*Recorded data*

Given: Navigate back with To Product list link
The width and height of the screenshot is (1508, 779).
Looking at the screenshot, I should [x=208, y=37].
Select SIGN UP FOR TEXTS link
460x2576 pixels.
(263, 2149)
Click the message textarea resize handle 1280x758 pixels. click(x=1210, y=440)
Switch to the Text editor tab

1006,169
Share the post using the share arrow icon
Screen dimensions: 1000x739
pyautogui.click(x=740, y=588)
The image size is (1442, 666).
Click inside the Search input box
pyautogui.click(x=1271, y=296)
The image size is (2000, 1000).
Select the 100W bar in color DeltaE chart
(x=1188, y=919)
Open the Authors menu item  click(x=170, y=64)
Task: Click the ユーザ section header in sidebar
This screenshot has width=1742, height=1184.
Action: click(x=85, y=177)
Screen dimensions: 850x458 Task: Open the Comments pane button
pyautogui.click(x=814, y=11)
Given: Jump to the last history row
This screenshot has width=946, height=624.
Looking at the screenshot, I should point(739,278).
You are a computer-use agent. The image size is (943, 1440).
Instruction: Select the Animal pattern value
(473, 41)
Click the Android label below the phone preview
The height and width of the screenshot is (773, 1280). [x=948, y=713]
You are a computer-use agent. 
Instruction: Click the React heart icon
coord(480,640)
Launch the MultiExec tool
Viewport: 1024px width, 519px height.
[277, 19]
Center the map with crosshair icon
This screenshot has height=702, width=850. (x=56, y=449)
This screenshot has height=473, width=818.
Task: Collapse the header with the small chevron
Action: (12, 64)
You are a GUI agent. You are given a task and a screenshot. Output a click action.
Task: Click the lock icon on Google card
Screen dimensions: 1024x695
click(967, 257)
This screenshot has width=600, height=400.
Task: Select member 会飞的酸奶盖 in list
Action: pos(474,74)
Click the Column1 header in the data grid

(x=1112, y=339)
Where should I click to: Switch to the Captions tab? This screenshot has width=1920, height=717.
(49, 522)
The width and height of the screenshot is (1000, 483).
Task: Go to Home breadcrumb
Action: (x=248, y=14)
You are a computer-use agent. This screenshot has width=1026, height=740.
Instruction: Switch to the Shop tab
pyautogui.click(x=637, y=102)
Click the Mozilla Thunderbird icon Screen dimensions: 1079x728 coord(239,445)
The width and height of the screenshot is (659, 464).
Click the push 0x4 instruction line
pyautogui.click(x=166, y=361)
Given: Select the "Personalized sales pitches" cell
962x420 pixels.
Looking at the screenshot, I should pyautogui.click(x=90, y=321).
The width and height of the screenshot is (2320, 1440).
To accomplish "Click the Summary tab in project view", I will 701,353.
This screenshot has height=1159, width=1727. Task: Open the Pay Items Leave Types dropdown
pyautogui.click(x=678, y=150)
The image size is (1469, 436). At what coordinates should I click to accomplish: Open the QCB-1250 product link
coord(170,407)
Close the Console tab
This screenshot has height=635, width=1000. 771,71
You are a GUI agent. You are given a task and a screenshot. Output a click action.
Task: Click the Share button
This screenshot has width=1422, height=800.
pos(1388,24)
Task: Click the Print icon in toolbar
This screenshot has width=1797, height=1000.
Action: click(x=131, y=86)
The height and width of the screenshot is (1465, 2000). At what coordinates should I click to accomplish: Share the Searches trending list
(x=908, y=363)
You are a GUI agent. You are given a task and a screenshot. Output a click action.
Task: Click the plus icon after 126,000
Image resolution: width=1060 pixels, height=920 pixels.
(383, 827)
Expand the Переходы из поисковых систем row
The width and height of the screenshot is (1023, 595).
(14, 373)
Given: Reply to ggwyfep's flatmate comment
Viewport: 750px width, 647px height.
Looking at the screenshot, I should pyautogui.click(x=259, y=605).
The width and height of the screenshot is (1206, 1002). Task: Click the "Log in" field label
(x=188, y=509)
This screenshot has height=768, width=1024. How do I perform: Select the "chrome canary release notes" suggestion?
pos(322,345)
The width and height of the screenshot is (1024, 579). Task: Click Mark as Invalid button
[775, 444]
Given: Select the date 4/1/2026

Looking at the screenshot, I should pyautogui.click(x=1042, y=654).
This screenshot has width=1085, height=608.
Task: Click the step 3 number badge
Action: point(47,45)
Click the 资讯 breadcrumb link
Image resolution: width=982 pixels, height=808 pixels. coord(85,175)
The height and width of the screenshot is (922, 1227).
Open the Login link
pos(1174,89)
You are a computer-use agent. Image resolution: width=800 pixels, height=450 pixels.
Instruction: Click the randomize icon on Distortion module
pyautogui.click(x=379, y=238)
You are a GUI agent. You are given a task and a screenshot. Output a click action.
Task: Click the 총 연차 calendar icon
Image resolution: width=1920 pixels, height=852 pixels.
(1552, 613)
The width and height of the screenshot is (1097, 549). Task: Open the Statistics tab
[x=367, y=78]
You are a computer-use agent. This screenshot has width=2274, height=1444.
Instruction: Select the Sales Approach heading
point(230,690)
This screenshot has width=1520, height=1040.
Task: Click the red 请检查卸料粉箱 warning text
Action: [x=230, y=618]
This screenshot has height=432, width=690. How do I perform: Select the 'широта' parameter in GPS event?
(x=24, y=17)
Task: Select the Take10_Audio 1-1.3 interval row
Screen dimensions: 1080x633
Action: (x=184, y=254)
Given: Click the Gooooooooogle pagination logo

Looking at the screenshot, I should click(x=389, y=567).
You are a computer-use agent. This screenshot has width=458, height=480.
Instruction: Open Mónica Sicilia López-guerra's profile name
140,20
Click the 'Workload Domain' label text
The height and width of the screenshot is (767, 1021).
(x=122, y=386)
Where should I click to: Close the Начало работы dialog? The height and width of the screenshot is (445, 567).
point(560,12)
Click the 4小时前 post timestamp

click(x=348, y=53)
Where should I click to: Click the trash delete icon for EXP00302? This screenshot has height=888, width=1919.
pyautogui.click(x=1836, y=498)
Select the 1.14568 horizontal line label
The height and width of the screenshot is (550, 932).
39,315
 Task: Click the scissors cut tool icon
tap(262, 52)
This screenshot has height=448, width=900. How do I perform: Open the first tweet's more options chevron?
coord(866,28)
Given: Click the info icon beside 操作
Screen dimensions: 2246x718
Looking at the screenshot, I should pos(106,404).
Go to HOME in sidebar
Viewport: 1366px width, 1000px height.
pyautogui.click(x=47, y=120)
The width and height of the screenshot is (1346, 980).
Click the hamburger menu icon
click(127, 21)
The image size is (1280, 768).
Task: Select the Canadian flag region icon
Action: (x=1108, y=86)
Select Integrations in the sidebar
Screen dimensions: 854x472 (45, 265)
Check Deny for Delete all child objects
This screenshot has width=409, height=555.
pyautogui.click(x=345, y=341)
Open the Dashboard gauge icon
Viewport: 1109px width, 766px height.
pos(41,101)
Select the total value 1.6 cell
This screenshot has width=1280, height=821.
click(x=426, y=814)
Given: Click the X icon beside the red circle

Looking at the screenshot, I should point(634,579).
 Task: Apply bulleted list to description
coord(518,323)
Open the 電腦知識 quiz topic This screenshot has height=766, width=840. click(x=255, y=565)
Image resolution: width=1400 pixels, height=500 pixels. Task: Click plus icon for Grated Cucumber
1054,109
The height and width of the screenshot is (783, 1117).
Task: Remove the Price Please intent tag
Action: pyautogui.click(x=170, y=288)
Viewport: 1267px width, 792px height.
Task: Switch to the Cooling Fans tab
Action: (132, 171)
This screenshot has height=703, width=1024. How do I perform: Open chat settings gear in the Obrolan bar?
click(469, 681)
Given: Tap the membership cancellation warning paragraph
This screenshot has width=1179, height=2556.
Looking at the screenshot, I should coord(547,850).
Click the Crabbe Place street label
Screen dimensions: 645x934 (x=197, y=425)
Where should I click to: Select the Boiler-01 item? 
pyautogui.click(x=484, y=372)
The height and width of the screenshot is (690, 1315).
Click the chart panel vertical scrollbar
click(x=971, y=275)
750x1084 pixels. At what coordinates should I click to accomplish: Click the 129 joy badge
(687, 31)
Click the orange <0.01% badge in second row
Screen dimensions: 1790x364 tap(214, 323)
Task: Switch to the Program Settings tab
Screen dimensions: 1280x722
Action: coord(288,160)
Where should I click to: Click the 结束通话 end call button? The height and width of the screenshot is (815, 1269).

*Required action*
Based on the records above, count the lines in which "agent" occurs and provide only the number.

*Answer to the problem*
10